Na impossibilidade de conseguir um vídeo da cerimónia de 1968, escolhi um do ano anterior
No
rascunho do post que intitulei “O Acidente (Conclusão)”, incluí dois parágrafos, em que
me referia a um camarada em recuperação no Anexo do Hospital
Militar, que me tinha impressionado particularmente, quer pelos
motivos que o “atiraram” para ali, quer pela forma positiva e bem
humorada como parecia superar um “calvário” que
provocaria em muitos outros uma profunda depressão.
Depois
de reler o que tinha escrito, concluí que o texto estava demasiado
extenso (li, algures, que há estudos que concluem que a maioria dos
que visitam blogues, gostam de textos curtos), pelo que resolvi
retirar os parágrafos relativos ao Carlos Rios, sem, todavia,
desistir de voltar ao tema.
É
o que faço hoje, regressando ao assunto de forma um pouco mais
exaustiva, relativamente, ao que tinha escrito então.
No
post acima mencionado referi, de modo genérico, as mazelas de
que todos sofriam, embora em diferentes graus.
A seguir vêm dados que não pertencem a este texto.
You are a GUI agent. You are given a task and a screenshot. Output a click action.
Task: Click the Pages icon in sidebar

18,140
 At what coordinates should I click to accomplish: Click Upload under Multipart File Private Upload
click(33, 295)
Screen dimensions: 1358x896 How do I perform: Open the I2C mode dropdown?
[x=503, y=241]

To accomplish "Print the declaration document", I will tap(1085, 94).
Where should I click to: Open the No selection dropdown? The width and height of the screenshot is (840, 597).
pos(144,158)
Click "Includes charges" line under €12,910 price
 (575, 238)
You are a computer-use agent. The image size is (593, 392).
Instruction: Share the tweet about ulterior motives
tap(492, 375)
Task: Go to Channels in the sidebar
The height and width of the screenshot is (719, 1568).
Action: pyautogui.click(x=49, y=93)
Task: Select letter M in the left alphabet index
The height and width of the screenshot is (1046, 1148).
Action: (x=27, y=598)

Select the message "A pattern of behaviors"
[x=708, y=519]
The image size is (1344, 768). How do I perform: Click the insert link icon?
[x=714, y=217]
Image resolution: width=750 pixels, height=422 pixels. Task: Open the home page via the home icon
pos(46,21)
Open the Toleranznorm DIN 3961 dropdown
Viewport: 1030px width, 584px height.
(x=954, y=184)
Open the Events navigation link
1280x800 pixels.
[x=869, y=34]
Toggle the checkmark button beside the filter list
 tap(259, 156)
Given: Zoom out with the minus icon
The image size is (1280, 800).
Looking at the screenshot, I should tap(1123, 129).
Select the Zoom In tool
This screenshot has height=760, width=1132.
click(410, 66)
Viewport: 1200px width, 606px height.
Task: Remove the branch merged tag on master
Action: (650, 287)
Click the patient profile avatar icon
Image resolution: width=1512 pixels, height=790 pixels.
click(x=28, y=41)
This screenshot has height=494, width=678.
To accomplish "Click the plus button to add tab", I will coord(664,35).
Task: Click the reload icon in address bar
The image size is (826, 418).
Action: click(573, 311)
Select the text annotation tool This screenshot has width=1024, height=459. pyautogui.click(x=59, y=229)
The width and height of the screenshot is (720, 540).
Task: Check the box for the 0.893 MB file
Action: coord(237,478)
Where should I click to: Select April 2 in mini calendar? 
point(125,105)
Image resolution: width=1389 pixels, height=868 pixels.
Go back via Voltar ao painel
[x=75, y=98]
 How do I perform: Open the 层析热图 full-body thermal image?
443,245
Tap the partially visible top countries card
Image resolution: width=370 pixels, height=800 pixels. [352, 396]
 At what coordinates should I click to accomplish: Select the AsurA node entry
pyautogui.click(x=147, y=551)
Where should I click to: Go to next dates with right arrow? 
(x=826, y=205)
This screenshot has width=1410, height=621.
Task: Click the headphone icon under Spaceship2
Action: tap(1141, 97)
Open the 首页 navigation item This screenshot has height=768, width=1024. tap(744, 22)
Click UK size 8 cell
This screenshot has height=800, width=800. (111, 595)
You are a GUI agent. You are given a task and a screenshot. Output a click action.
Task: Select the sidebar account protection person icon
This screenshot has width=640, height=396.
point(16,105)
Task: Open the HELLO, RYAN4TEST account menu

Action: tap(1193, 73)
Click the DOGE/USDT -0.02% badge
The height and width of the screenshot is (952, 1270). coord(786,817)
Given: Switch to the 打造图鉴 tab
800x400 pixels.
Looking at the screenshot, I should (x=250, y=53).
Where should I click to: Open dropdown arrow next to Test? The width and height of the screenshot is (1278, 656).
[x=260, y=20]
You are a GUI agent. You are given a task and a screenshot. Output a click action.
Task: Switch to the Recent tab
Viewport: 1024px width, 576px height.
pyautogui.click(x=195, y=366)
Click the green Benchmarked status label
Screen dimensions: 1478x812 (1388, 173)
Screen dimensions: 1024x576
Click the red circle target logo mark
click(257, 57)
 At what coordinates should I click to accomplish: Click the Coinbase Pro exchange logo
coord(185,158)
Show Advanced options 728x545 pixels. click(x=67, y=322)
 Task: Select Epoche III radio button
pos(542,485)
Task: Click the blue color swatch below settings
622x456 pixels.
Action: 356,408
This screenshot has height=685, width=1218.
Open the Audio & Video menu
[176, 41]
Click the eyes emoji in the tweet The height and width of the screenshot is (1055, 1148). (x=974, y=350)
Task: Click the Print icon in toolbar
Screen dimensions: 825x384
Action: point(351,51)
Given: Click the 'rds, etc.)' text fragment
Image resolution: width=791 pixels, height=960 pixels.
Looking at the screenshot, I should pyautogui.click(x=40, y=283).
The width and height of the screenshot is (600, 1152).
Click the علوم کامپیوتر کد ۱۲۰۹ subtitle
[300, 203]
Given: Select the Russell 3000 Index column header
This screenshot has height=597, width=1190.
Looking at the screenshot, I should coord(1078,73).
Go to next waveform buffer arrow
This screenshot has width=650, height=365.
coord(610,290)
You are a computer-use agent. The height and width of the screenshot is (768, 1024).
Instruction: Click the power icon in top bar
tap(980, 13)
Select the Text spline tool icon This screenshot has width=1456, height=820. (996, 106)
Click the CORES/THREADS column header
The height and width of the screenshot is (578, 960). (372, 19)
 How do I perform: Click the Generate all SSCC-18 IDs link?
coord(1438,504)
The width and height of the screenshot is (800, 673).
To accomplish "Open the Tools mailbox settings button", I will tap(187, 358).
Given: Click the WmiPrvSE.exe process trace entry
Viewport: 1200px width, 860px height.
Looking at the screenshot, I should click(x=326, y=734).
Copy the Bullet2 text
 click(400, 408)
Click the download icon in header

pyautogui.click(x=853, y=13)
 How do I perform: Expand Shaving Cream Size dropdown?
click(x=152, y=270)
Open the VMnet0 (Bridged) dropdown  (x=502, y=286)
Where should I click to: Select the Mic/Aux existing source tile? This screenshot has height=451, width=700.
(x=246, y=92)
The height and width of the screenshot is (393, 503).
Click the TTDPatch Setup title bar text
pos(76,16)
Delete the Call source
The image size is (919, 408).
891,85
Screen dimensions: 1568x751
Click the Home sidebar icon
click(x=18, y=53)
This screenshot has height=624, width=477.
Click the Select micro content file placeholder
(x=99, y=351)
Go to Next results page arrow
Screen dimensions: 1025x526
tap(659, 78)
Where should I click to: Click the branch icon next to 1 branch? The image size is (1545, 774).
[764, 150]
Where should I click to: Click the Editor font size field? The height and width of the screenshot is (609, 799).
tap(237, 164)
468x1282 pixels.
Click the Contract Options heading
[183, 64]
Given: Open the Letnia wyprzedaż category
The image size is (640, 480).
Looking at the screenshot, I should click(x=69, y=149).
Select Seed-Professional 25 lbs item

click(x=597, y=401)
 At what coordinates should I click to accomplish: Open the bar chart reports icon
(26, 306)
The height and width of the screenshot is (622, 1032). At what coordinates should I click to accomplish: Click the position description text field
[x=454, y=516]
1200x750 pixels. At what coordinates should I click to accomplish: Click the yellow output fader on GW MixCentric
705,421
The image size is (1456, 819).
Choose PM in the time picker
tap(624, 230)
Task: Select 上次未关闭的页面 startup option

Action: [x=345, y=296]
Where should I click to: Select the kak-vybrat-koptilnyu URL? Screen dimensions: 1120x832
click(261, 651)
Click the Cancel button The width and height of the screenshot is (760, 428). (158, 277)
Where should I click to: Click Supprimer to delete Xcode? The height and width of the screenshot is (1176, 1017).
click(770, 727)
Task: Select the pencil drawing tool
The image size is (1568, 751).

Ninguém se queixava
muito, nem, talvez por uma peculiar forma de defesa, era hábito
falar, e muito menos aprofundar, as circunstâncias em que cada um
tinha ganho as suas “feridas”, algumas para o resto da
vida.
Do
Rios, soube, quando cheguei ao Anexo de Campolide, em Março de 1967,
que tinha ficado gravemente ferido em combate, na Guiné, mas sem
quaisquer pormenores adicionais. Era mais um, e, apesar das notórias
dificuldades físicas – andava com o auxílio de canadianas e não
conseguia dobrar a cintura, pelo que se, por exemplo, se desatasse um
atacador dos sapatos, precisava de ajuda – não me parecia um caso
tão grave como os de muitos outros internados.
Em
1968, já eu tinha passado à disponibilidade há alguns meses,
estando a assistir à transmissão das cerimónias do 10 de Junho, na
Praça do Comércio, ouço, com surpresa, o locutor anunciar que o
furriel-miliciano Carlos Luís Martins Rios ia ser condecorado com a
Cruz de Guerra de 1ª classe, por feitos heróicos em combate. E lá
estava ele, a receber a condecoração.
Parecia-me
inacreditável, que, estando durante quase um ano todos os dias
juntos, saindo do Anexo de Campolide às 14 horas, e continuando o
grupo de que ambos fazíamos parte a conviver durante a tarde, ora
nas sessões cinematográficas, ora no salão de bilhar do antigo
Café Martinho, ele não nos tivesse dito uma palavra sobre a
condecoração.
No
dia seguinte liguei para o Anexo tentando falar com ele, mas não o
apanhei. Porém, um dos camaradas contou-me a saga do Rios, que vim a
confirmar mais tarde, com outro companheiro desses tempos.
No
decorrer de uma patrulha, ao aproximarem-se de uma tabanca, o Rios
avistou um elemento em fuga, pelo que, sem sequer pensar, correu em
sua perseguição, não contando com uma emboscada ardilosamente
montada pelas forças inimigas, que, disparando diversas rajadas, o
atingiram, provocando-lhe uma perfuração no ventre, e
destruindo-lhe alguns ossos da bacia.
Ferido
com gravidade foi transportado num helicóptero para o Hospital em
Bissau, onde, apesar de um diagnóstico pessimista, foi possível
estabilizá-lo, e recuperá-lo de forma a permitir a sua evacuação
para Lisboa.
Tendo
resolvido escrever um texto mais elaborado, fiz algumas pesquisas
sobre o Rios. Fiquei a saber que em virtude das muitas intervenções
cirúrgicas a que foi submetido, continuou no Anexo de Campolide, e
mais tarde no Depósito de Indisponíveis, no Largo da Graça – às
vezes em condições humilhantes, segundo ele próprio diz – até
1972.
E,
hoje, em vez do jovem, aparentemente bem disposto e sempre com uma
oportuna piada na ponta da língua, capaz de pôr uma plateia a rir,
com um comentário a uma cena de um qualquer filme, sei de um homem
aparentemente amargurado, “surdo e coxo”, como ele próprio se
classifica num comentário que fez, neste blogue.